Modafinil
Class: Wakefulness-promoting agent (eugeroic) | Schedule: FDA Schedule IV controlled substance
Mechanism of Action
Modafinil's exact mechanism is not fully understood. It modulates multiple neurotransmitter systems:
- Dopamine, serotonin, norepinephrine reuptake inhibition
- Histamine signaling enhancement
- Hypocretin (orexin) system activation
- Glutamatergic circuit activation
- GABA inhibition
This combination promotes wakefulness distinctly from classical stimulants (amphetamines), with a lower abuse potential.
(Management of Stimulant Use Disorder, p. 62)
FDA-Approved Indications
| Indication | Notes |
|---|
| Narcolepsy | First-line wakefulness agent |
| Obstructive sleep apnea (OSA) | Adjunct to CPAP for residual sleepiness |
| Shift work sleep disorder | Taken ~1 hour before the shift |
Dosing
| Indication | Typical Dose |
|---|
| Narcolepsy / OSA | 200 mg orally once daily in the morning |
| Shift work disorder | 200 mg ~1 hour before shift |
| Range | 100–400 mg/day |
(Dose adjustment may be needed in hepatic impairment; use with caution in the elderly.)
Adverse Effects
- Common: Headache, nausea, nervousness, insomnia, dizziness, rhinitis
- Cardiovascular: Mild increases in heart rate and blood pressure
- Serious/Rare:
- Severe rash (including Stevens-Johnson syndrome, toxic epidermal necrolysis)
- Angioedema, anaphylaxis
- Multi-organ hypersensitivity reactions
- Psychiatric symptoms (anxiety, agitation, mania, psychosis — particularly in predisposed individuals)
Contraindications & Warnings
- Pregnancy: Classified as potentially harmful — a 2018 U.S. registry report showed a higher rate of major congenital anomalies in in utero-exposed children.
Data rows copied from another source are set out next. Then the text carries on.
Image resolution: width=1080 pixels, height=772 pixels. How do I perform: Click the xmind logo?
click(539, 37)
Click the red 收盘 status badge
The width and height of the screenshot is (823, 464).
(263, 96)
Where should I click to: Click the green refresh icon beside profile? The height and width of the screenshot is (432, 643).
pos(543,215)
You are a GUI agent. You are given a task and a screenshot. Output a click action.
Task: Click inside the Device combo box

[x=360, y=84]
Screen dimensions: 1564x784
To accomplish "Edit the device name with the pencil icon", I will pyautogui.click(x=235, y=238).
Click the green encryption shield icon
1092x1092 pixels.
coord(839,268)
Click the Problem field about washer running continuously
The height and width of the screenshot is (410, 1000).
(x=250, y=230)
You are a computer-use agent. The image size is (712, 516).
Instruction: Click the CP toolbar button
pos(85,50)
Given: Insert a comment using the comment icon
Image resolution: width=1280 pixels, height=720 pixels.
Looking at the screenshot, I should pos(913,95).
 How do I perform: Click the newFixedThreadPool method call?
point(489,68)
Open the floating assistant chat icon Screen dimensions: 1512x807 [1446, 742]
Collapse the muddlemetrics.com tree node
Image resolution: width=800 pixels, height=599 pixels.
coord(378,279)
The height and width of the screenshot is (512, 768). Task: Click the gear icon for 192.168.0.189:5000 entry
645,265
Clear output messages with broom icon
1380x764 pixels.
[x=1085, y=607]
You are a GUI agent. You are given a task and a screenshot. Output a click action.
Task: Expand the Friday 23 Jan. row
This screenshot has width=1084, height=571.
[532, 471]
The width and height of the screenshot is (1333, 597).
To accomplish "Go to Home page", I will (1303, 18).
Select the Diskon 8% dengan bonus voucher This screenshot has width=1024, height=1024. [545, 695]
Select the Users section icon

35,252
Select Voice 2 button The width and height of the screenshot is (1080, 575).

Use should generally be avoided in pregnancy.
- Oral contraceptives: Modafinil is a CYP3A4 inducer and can reduce contraceptive efficacy — alternative or backup contraception is recommended during use and for ~1 month after discontinuation.
- History of serious rash from modafinil/armodafinil: contraindicated.
(Treatment of Central Disorders of Hypersomnolence, p. 10)
Drug Interactions (Key)
| Interaction | Mechanism | Clinical Implication |
|---|
| Oral contraceptives | CYP3A4 induction | Reduced efficacy; use backup contraception |
| Cyclosporine | CYP3A4 induction | Reduced cyclosporine levels |
| Warfarin | CYP2C9 inhibition | Monitor INR |
| CYP2C19 substrates (e.g., omeprazole, diazepam, phenytoin) | CYP2C19 inhibition | Elevated substrate levels |
Off-Label Uses (Evidence-Supported)
- Cognitive enhancement / fatigue in multiple sclerosis
- Cancer-related fatigue
- ADHD (second/third-line)
- Cocaine use disorder (studied; modest evidence per Management of Stimulant Use Disorder, p. 62)
- Bipolar depression (adjunctive; requires caution re: mood switching)
- Shift work / jet lag beyond formal diagnosis
Abuse Potential
Classified Schedule IV due to potential for dependence, though its abuse potential is considered lower than traditional stimulants. Euphoric effects are weaker, but misuse for cognitive enhancement is well-documented.
Note: Armodafinil (R-enantiomer) is a related compound with a longer half-life (~15 hrs vs. ~12 hrs for modafinil), allowing once-daily dosing with potentially smoother wakefulness throughout the day.